Re: dominance "over" nature

From: Paul H.Dillon (illonph@pacbell.net)
Date: Mon Apr 23 2001 - 08:25:16 PDT


Michael,

You wrote . . .

>
> Mike, I wondered whether "dominance over nature" is not a rhetorical
> . . .from a dialectical materialist perspective, we are
> always and already nature ourselves, even if some of us think
> differently.

Two things: (1) yes, from a dialectical materialist perspective, we are
always within nature, nature is a subsumed element within the basic
historical dimension that results from "labor" in which we take nature as
our object. But, unlike some theories (notably Alfred Lang's ecological
approach) there is an ontological distinction between nature and history.
The historical dimension is not a simple "mental" construct. This is the
essential insight that Ileynkov and Lukacs (in the Ontology) developed. (2)
One of the fundamentally valid (IMHO) criticisms of dialectical materialism
and what Marx himself wrote is that he and his followers adopted a position
that viewed the natural world ("nature's storehouse") as a raw material for
human use but did not understand human specific, historical existence within
nature in any systematically ecological way.

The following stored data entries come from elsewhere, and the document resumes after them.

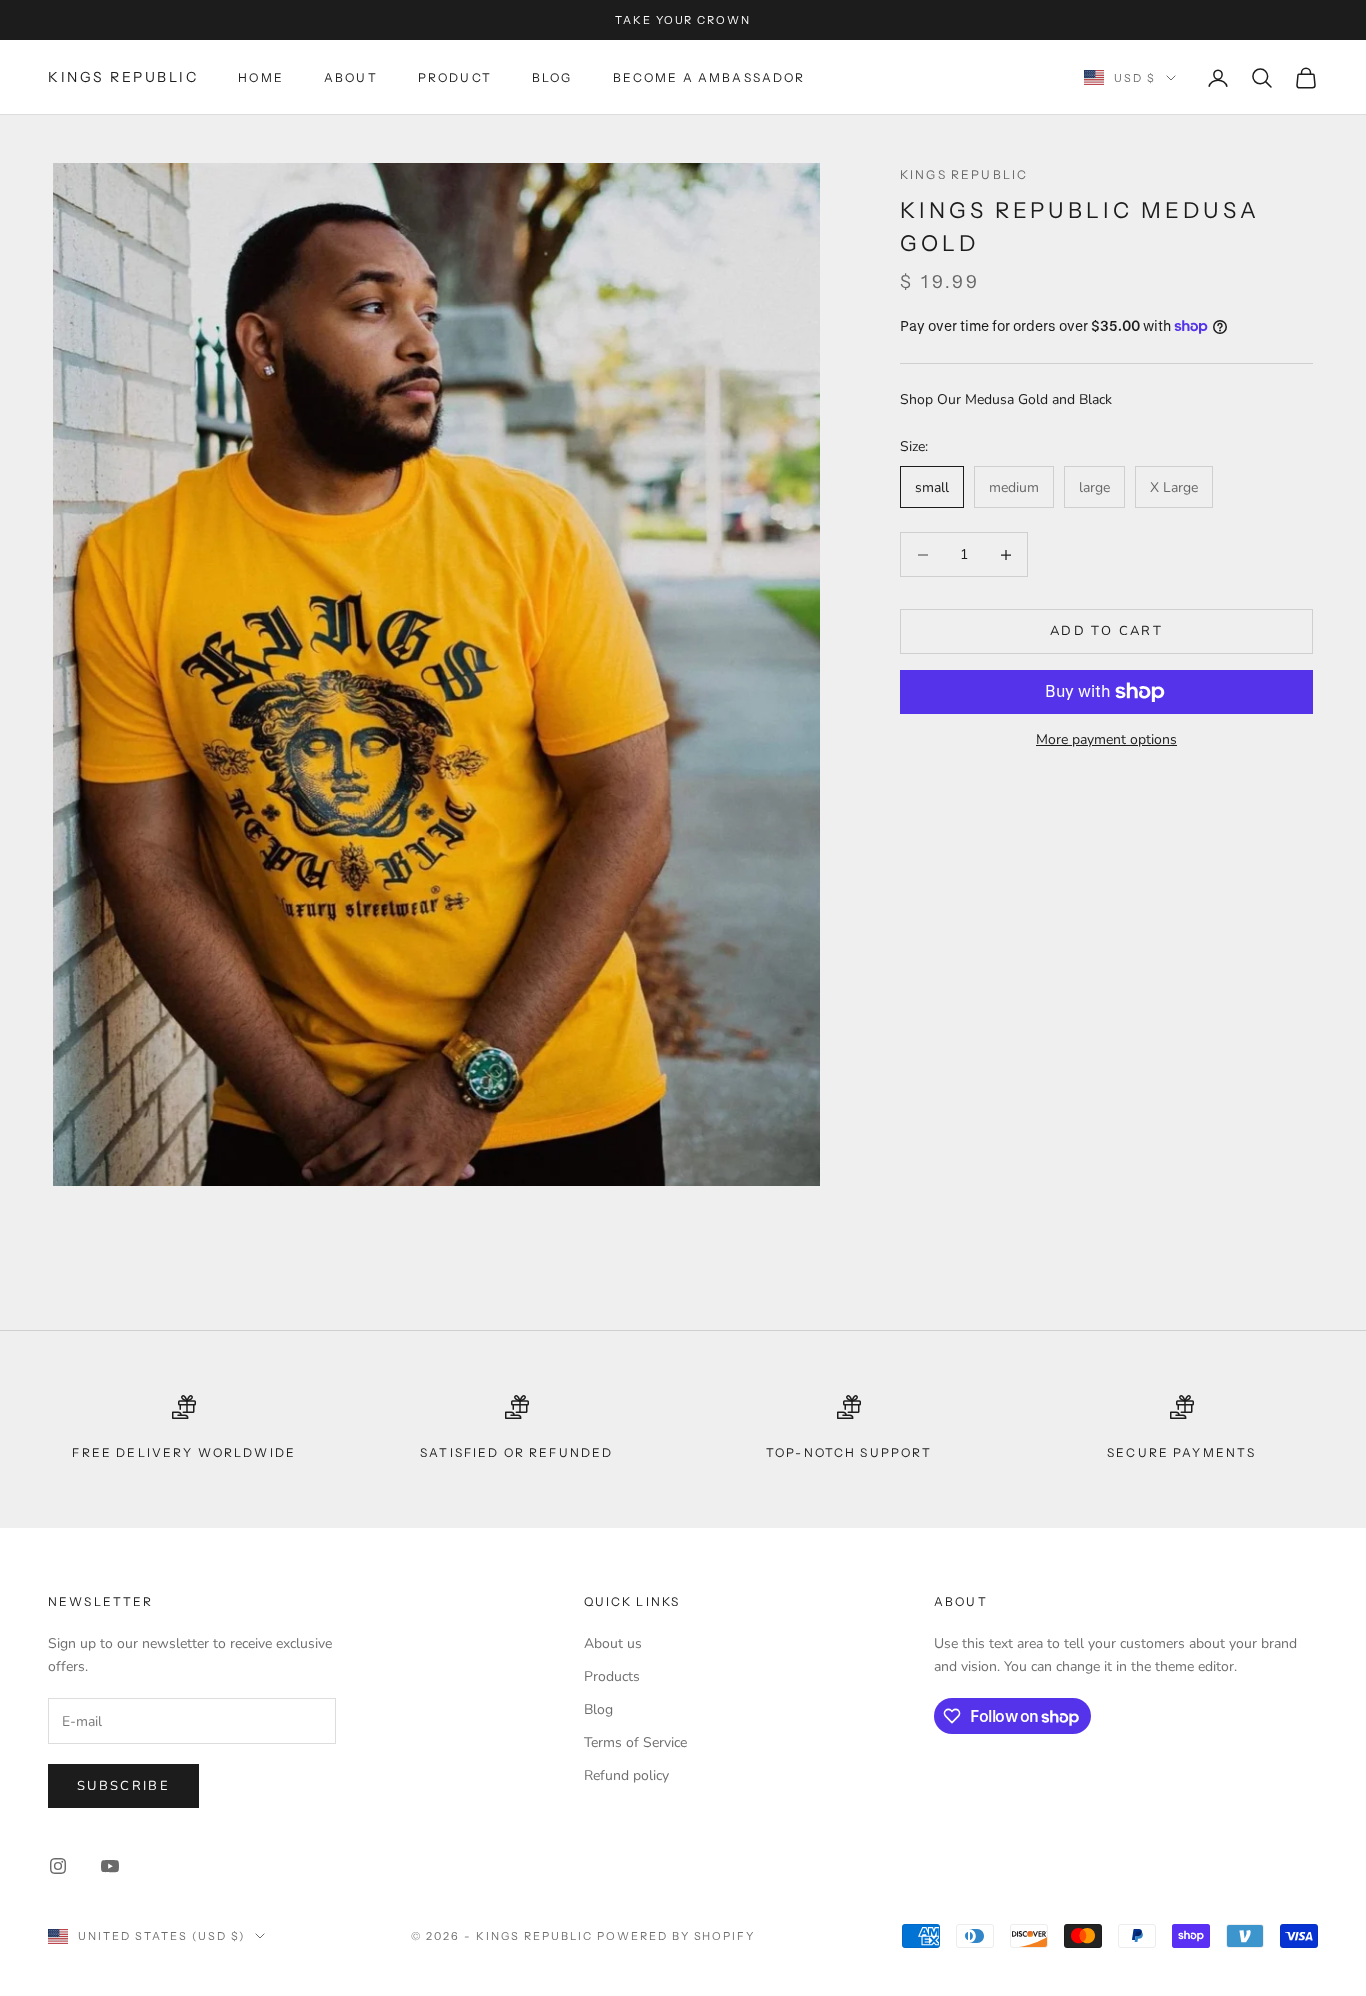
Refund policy (626, 1775)
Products (612, 1676)
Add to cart (1106, 631)
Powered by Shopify (676, 1936)
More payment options (1106, 739)
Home (261, 77)
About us (613, 1643)
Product (455, 77)
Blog (552, 77)
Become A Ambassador (709, 77)
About (351, 77)
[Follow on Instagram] (58, 1866)
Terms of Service (635, 1742)
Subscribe (123, 1786)
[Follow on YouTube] (110, 1866)
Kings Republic (964, 174)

I believe that the great challenge to contemporary dialectical materialism
is to more fully develop an understanding of the specific character of
human/social/historical existence within the inorganic and organic systems
while ridding ourselves of the bias that we are on top of some evolutionary
pyramid and replacing that fallacy with an understanding of our existence in
terms of complexity rather than hierarchy but without losing consciousness
of historical telos. Sounds contradictory, no?